En 1997, à Sorrente faire ses courses à l’épicerie était une expérience folklorique. La marchande allait chercher les marchandises perchées dans les rayons, café ou sucre invisible par le client. Aucun prix affiché. L’addition, une mauvaise surprise ? La seconde fois, j’avais protesté « Je ne suis pas américaine, je suis française et vos prix sont exagérés ! » Après cela nous sommes devenues amies, elle avait réduit de moitié ses prétentions et m’avais sonné des conseils de visites et signalé les événements intéressants et les processions. Maintenant, c’est fini. Les prix sont affichés. Est-ce l’Union Européennes ou Berlusconi, ou le modernisme ? L’addition est électronique. On vous inflige le scontrino. Si j’oublie de le prendre je me fais rappeler à l’ordre. Le règne du ticket de caisse a- t- il remplacé l’arbitraire ? Rien n’est moins sûr. Le panino qui coûtait 0.40 c hier est descendu à 20 c ce matin. A la pâtisserie c’est encore plus bizarre : la caisse facture 1.60 euros, le vendeur annonce 1.50E. Croyant avoir mal compris, je tends 2 euros. Il me rend 50 centimes.
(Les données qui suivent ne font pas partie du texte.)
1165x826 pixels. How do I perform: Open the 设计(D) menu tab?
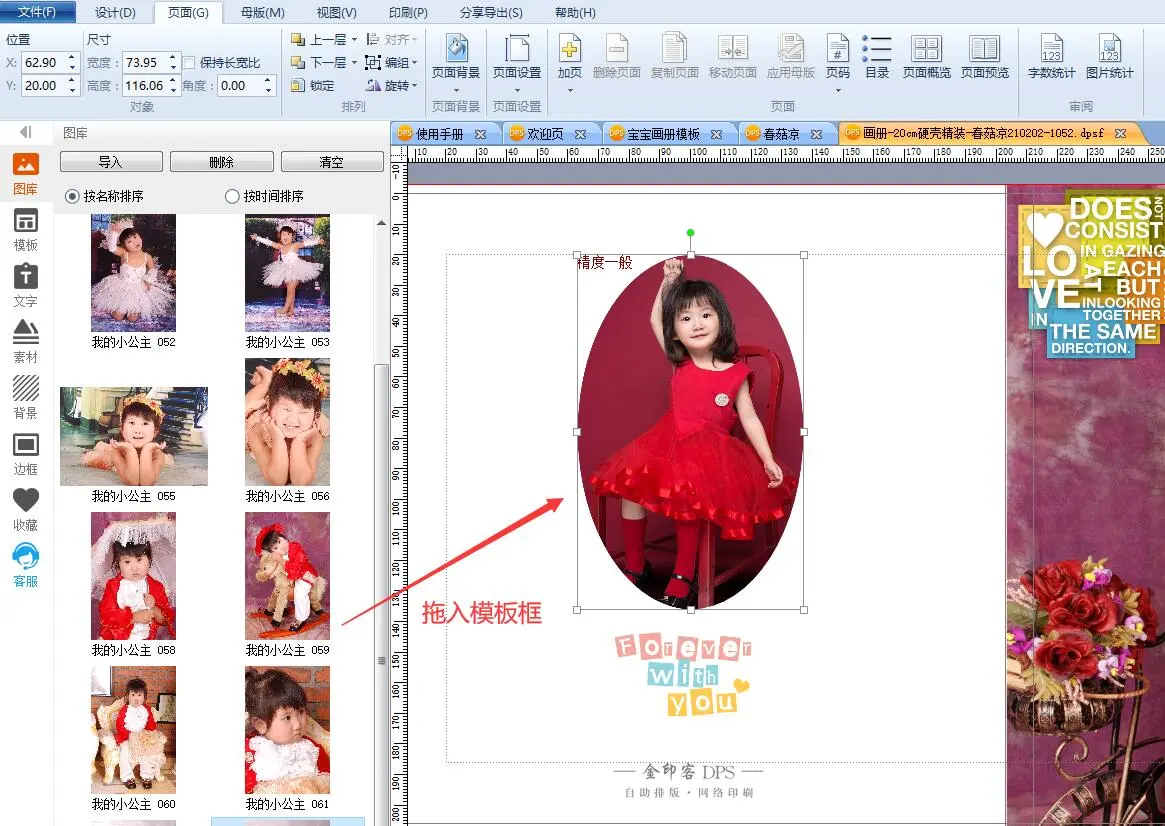(115, 13)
Pourquoi ce cadeau  à moi, la cliente de passage ?

A la plage

Nous terminons cette belle journée à la grande plage de la Réserve. Le restaurant « la Pineta » organise sa plage privée : parasols, lits pliants mais aussi chemin de dalles en plastique. On peut aller bronzer à la plage sans se salir avec le sable !
Dominique s’installe dans la dune. Je recommence ma promenade favorite à la limite des vagues. Comme je suis en short, je me mouille jusque aux genoux. On se croirait en été.
De retour à la maison, le telefonino a disparu. Course à la plage à la nuit tombante, je suis nos empreintes, retrouve l’endroit et même les pétales de la fleur d’oranger cueillie à Sciacca, mais c’est tout. Dominique va au supermarché. Toujours pas de téléphone. Il était au fond du sac. Cela m’a tellement contrariée que j’en ai perdu l’appétit. Incapable d’avaler une miette de l’espadon.